O que fazer:
• A. Segundo o trecho sobre Küng, quantas pessoas suas conferências nos Estados Unidos atraíram na primavera de 1963?
• B. Continue o trecho sobre Küng a partir da última frase apresentada.

Trecho:

....................

Mais tarde, ele lembrou que a audiência com Paulo VI o confrontou vividamente com a pergunta: para quem ele estava fazendo teologia? Ainda no fim de 1965, Küng entendeu: “A minha teologia obviamente não é para o papa (e seus seguidores), que claramente não quer a minha teologia como ela é”.

Naquele mesmo dia, Küng resolveu que faria teologia “para os meus semelhantes (...) para aquelas pessoas que precisam da minha teologia”.

Ao longo dos anos que se seguiram ao Concílio, Küng frequentemente assinalava as centenas de cartas que recebia e os comentários de multidões de apoiadores que compareciam às suas conferências na Alemanha e no exterior, testemunhando que eles permaneceram na Igreja por causa dos seus pontos de vista, da sua teologia e dos seus escritos.

Suas conferências na primavera de 1963 nos Estados Unidos, após a primeira sessão do Vaticano II, atraíram mais de 25.000 pessoas para a Universidade de Notre Dame, o Boston College e a Georgetown University, e para outros locais na Califórnia, Texas, Minnesota, Illinois, Pensilvânia e Washington.

Na Universidade de St. Louis, ele recebeu o primeiro de muitos doutorados honoris causa, mas a instituição jesuíta foi punida por não pedir primeiro a permissão de Roma para homenagear Küng.

No dia 30 de abril de 1963, o presidente John Kennedy acolheu Küng na Casa Branca, apresentando-o ao vice-presidente Lyndon Johnson e aos líderes do Congresso com as palavras: “E isto é o que eu chamo de um novo homem de fronteira da Igreja Católica”.

 

Entre dois “Joões”

 

Em novembro de 1983, no 20º aniversário do assassinato de Kennedy, Küng compartilhou com esta repórter como ele se sentiu privilegiado por ter vivido durante “o reinado dos dois Joões” [John Kennedy e João XXIII].

Observando que a morte de João XXIII ocorrera apenas cinco meses antes da de Kennedy, Küng lembrou que o tempo de cada um deles no cargo foi encurtado. No entanto, cada um teve uma breve janela de oportunidades que foi aproveitada – o papa ao convocar o Concílio, o presidente ao trabalhar no controle de armas com os soviéticos, disse Küng, enquanto relaxava em seu quarto de hotel em Ann Arbor, Michigan, onde ele estava para ministrar aulas na Universidade de Michigan.

Em visitas à sua casa em Tübingen em 1977 e 1985, e durante encontros subsequentes em Berkeley, Califórnia; Nova York; Ann Arbor; Detroit; Chicago; Pittsburgh; e Mahwah, Nova Jersey, esta repórter manteve amplas conversas com Küng sobre a sua fé, a sua família, o papel de Deus, a oração e a liturgia em sua vida.

....................

Os dados:
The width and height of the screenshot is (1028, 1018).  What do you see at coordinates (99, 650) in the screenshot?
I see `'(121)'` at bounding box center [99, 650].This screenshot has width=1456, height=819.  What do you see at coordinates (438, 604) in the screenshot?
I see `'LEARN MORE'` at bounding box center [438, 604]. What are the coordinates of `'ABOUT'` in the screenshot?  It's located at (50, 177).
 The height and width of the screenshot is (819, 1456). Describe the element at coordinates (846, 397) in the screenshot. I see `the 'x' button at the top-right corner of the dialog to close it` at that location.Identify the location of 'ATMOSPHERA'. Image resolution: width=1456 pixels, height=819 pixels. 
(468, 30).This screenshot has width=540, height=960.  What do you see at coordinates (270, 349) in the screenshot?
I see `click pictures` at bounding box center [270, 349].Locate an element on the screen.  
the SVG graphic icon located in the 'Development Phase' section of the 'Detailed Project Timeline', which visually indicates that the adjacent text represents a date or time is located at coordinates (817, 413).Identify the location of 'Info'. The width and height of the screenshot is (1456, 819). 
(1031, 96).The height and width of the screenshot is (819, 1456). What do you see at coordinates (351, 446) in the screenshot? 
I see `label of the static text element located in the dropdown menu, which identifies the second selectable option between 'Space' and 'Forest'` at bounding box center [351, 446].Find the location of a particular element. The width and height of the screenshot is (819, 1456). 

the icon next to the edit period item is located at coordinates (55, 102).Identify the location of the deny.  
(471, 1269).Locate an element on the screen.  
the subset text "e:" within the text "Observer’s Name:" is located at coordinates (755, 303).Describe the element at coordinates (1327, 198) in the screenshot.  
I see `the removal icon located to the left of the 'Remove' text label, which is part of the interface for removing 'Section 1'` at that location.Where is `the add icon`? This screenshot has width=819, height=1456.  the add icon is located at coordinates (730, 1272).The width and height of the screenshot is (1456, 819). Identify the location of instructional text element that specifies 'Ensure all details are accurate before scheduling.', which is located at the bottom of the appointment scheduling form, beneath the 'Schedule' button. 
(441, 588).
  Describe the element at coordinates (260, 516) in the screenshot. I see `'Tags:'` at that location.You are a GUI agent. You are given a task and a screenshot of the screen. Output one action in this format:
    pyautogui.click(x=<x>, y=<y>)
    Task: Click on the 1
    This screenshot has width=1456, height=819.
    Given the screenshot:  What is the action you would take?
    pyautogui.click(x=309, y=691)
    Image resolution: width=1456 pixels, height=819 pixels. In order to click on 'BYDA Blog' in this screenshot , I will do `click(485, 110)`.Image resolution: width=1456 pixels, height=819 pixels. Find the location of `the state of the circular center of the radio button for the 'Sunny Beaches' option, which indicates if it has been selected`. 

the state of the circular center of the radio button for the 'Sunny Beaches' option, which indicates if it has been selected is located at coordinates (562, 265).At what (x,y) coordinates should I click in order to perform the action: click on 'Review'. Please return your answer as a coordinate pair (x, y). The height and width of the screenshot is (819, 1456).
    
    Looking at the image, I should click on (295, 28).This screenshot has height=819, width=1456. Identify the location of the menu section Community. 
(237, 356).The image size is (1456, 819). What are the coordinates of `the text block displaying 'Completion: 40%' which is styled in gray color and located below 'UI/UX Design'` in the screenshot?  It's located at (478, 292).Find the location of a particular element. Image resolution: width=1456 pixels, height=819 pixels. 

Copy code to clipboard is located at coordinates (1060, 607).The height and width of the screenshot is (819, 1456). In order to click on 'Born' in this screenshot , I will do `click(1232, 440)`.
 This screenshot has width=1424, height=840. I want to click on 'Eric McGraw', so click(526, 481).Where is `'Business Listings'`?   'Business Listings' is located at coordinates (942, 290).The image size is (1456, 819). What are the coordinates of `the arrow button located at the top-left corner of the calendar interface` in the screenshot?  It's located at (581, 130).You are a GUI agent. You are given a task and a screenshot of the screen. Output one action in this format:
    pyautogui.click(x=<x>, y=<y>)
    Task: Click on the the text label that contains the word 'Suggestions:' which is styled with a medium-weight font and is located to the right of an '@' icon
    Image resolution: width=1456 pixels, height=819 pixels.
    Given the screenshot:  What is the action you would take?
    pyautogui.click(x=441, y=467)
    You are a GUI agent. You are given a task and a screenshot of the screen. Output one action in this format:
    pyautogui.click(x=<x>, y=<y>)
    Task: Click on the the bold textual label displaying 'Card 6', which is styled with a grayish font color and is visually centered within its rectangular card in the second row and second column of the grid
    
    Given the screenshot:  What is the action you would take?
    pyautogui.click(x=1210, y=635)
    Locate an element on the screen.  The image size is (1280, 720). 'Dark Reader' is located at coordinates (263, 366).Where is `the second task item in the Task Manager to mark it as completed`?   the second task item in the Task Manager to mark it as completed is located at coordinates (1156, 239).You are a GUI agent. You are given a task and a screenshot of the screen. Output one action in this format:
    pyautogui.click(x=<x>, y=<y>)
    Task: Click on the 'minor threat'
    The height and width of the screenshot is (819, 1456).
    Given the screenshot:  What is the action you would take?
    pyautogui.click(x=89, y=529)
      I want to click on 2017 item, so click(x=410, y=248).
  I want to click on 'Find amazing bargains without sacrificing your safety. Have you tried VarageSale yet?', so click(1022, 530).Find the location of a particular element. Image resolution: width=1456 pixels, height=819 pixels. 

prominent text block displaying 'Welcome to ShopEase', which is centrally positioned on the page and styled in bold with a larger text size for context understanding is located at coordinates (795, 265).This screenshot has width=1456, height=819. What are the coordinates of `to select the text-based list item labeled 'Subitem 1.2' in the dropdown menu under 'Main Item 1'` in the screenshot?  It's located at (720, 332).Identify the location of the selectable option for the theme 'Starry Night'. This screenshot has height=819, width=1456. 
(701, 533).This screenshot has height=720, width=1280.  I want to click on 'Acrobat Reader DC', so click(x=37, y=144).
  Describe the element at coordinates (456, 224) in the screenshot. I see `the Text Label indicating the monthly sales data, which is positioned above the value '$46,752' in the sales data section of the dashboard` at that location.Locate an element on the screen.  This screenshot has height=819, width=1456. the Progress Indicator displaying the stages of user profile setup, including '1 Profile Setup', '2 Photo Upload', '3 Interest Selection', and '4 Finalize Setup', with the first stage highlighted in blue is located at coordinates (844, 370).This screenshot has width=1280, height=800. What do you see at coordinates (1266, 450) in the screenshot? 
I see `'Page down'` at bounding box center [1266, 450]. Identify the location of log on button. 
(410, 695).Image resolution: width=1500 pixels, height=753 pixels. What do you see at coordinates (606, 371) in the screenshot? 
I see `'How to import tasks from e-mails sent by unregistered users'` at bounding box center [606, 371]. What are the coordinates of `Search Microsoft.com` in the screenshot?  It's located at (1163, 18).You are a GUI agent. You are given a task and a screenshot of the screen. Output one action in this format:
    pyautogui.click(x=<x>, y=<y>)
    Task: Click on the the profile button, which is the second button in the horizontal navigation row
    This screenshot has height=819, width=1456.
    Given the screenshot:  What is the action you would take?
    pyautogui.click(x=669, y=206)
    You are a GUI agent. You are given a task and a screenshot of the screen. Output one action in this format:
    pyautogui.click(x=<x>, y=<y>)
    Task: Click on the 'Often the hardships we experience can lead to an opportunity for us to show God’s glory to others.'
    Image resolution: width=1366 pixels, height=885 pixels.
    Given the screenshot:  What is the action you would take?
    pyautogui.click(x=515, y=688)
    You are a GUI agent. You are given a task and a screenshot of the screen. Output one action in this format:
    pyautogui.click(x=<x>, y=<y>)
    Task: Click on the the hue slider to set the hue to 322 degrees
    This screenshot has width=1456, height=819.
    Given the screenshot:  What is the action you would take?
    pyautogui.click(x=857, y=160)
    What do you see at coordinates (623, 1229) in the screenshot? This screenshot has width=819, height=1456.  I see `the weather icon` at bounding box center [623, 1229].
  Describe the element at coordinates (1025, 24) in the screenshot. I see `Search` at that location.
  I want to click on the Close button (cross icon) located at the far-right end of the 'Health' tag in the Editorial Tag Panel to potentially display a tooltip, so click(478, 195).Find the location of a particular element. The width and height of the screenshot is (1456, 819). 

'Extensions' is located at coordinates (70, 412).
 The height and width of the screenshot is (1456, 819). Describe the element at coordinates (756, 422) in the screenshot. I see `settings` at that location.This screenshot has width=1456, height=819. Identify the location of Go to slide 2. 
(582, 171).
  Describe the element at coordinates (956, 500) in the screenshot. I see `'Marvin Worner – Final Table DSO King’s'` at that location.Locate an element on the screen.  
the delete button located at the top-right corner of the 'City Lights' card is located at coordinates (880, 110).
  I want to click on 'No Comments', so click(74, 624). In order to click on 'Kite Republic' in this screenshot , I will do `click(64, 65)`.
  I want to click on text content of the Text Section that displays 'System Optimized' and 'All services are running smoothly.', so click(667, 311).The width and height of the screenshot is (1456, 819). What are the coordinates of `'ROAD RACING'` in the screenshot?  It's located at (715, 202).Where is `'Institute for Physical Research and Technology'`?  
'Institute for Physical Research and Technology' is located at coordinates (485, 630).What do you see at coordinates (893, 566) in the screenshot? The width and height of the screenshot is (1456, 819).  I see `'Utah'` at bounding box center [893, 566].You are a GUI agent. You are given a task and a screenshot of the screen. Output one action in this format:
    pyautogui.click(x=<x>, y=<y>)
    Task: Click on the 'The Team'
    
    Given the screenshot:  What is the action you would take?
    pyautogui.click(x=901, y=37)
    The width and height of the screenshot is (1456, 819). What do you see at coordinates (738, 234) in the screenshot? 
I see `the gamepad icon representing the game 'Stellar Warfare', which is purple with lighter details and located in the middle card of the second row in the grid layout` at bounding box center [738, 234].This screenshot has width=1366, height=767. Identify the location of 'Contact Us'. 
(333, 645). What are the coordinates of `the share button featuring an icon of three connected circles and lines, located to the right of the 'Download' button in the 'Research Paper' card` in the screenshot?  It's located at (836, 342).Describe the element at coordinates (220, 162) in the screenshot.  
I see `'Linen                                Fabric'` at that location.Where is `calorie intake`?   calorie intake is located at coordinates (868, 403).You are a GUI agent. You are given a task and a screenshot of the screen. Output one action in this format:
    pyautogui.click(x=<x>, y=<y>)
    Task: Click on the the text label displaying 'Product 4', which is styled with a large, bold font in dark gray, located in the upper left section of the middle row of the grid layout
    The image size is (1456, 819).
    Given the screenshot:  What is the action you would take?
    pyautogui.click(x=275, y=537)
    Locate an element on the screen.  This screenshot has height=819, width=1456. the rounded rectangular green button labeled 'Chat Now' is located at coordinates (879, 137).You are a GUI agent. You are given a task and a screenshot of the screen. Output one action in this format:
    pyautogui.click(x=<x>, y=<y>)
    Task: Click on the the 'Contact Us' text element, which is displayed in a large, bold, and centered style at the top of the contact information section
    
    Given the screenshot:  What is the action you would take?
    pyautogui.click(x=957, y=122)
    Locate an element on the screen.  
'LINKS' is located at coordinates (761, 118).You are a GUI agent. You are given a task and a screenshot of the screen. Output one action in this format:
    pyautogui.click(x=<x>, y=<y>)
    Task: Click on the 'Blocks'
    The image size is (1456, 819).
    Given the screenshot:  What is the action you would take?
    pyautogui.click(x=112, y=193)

....................

Respostas:
• A. Mais de 25.000 pessoas.

• B.
Aqueles que tiveram o privilégio de ver Küng celebrando a missa – como esta repórter, em Greenwich Village, onde ele pregou sobre a Filiação de Deus no fim dos anos 1980 – viram um homem de profunda fé que dava tanta atenção às palavras e aos símbolos da liturgia quanto para compor seus livros e palestras.

Durante anos, ele presidiu a missa dominical das 11 horas na St. Johannes Kirche (Igreja de São João) no centro do campus de Tübingen. Küng havia proposto a missa para os professores.

“Eu tenho uma aversão real à má liturgia”, dizia ele. “Eu acho que é essencial que as pessoas sintam imediatamente que o homem que preside acredita no que diz, está comprometido com esta causa, está se dirigindo a elas, e não apenas encenando orações. As belas palavras litúrgicas e o maior louvor a Cristo – a menos que respaldados pelas Escrituras e compreendidos pelo povo – simplesmente não são úteis”, dizia ele em Tübingen.

Anos depois, em um seminário final sobre a “Vida Eterna”, ministrado a 20 estudantes e a 20 professores auditores na Universidade de Michigan, Küng se concentrou na Última Ceia.

“Vemos um homem enfrentando a sua morte. É muito simples. É uma cerimônia no contexto judaico tradicional. Ele pega o pão, dá a sua bênção, parte-o e distribui-o”, disse Küng, estendendo seus braços para as pessoas próximas. “Ele sabe que é a sua última vez com elas. Ele diz: ‘Tomem. É o meu corpo. Lembrem-se de mim. Desta noite’”.

Os estudantes trocaram olhares. Pessoa para pessoa. Católicos e hindus. Olhos úmidos e silêncio. Uma sensação de comunhão encheu a sala do seminário.

“Há profundezas de piedade nesse homem que ainda não começamos a sondar”, disse o estudioso bíblico David Noel Freedman ao NCR após o seminário. Freedman creditou a forte fé de Küng à sua formação católica suíça muito tradicional, à sua mãe forte e ao seu pai, que dirigia uma loja de sapatos no meio de Sursee – “e às cinco irmãs dele”.